Children’s Resources: Fiction
Just Like Beverly is the perfect picture book companion to A Girl From Yamhill and My Own Two Feet, bringing together the most important parts of Beverly Cleary’s life for the youngest readers. The main idea and my most favorite lesson from all of Beverly Cleary’s books is:
“Try! Anyone can talk about writing, but only those who sit down and do it will succeed.”
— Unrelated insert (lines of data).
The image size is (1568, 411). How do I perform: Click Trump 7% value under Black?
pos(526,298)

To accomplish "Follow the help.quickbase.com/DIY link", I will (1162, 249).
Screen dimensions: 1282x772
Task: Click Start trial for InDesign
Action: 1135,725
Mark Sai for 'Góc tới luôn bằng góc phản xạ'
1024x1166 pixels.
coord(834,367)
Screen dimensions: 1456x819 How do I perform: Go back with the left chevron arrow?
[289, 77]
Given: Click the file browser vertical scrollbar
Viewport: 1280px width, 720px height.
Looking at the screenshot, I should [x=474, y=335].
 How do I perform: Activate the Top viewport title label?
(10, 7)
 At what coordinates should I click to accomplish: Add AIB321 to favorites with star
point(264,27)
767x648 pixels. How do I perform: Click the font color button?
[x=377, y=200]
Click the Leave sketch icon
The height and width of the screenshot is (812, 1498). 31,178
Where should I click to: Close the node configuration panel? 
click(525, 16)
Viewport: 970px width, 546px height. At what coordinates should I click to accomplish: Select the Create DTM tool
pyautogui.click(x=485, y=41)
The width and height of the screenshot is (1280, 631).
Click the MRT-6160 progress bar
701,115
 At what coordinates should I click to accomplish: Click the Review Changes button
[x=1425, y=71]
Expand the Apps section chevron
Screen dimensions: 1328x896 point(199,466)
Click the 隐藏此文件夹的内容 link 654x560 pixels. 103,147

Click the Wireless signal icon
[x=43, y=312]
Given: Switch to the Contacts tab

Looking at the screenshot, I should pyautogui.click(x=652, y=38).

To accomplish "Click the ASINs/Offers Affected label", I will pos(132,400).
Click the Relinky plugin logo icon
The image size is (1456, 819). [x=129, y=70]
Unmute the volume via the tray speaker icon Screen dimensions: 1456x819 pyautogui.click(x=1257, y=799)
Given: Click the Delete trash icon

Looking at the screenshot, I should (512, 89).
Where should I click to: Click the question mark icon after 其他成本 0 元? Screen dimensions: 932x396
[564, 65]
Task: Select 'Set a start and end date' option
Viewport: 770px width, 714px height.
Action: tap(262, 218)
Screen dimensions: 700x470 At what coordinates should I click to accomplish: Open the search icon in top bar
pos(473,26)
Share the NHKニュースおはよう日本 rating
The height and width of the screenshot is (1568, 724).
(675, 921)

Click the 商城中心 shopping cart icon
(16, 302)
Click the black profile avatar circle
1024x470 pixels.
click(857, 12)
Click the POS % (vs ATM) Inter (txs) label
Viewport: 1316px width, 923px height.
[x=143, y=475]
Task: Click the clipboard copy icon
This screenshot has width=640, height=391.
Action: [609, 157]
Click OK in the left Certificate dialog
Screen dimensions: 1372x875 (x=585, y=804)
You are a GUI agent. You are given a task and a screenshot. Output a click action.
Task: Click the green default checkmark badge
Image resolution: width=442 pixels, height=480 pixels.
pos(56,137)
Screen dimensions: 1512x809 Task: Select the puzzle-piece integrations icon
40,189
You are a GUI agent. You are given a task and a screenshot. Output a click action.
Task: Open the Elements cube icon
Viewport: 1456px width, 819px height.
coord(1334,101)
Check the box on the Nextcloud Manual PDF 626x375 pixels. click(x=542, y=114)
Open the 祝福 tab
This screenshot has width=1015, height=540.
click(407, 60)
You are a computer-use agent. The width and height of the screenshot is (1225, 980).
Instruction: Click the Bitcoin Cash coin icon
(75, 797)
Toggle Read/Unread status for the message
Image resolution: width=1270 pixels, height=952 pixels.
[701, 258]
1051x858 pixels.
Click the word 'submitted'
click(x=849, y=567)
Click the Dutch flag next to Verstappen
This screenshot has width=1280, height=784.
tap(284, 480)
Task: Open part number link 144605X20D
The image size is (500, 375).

Tristan Strong Punches A Hole In The Sky is a story packed full of adventure, and thrilling to read or listen to on audio via ILL. Kwame Mbalia’s new middle grade book highlights vibrant African American and West African mythologies while also making kids laugh out loud with goofy jokes and hilarious characters. (Just listen and you’ll see what I mean — Gum Baby is a force). The story is centered around Tristan Strong, who is grieving over the loss of his best friend and disappointing his family by failing to live up to their expectations of him as a boxer. A trip to the family farm in Alabama turns into fantastical journey when Tristan accidentally rips a hole into another realm, accidentally taking an evil haint along with him. Tristan finds himself in a battle alongside the gods and beings from his favorite stories his grandmother told, including Brer Rabbit, Nyame, and John Henry. On audiobook Amir Abdullah’s versatile voice makes the whole cast come to life. This is the perfect story for kids looking for a book or long audiobook to get lost in, but fair warning for much younger readers or listeners — Tristan and the gods face down evils that are drawn from the history of the Transatlantic Slave Trade, and what they encounter is decidedly scary.
Teen Resources: Nonfiction
I’m reading a book we got as an ARC at the SLJ Day of Dialogue Conference at the Cambridge Public Library a few weeks ago. It’s called Trans+: Love, Sex, Romance & Being You. By Kathryn Gonzalez and Karen Rayne, it is an “all-inclusive, uncensored guide for teens who are transgender, non-binary, gender-nonconforming, or gender-fluid.” They’ve interviewed all kinds of transgender teens and have their fascinating stories interspersed throughout the very helpful information in the book. It’s written in a very approachable way and is a highly compulsive read.
As the parent of a transgender child, I am finding it to be a wonderful resource in understanding what my child is going through and how best to support them and help them to have a wonderful, vibrant life.
A quote from the book about gender: “Gender is hard because it is made up; it’s a way that humans have developed over millennia to simplify how we see and interact with the world and the people in it. In reality, though, gender is complex and messy. The concept of gender has actually changed a lot over time, and not everyone agrees on the ways gender works or how others should embrace or embody their sense of gender.”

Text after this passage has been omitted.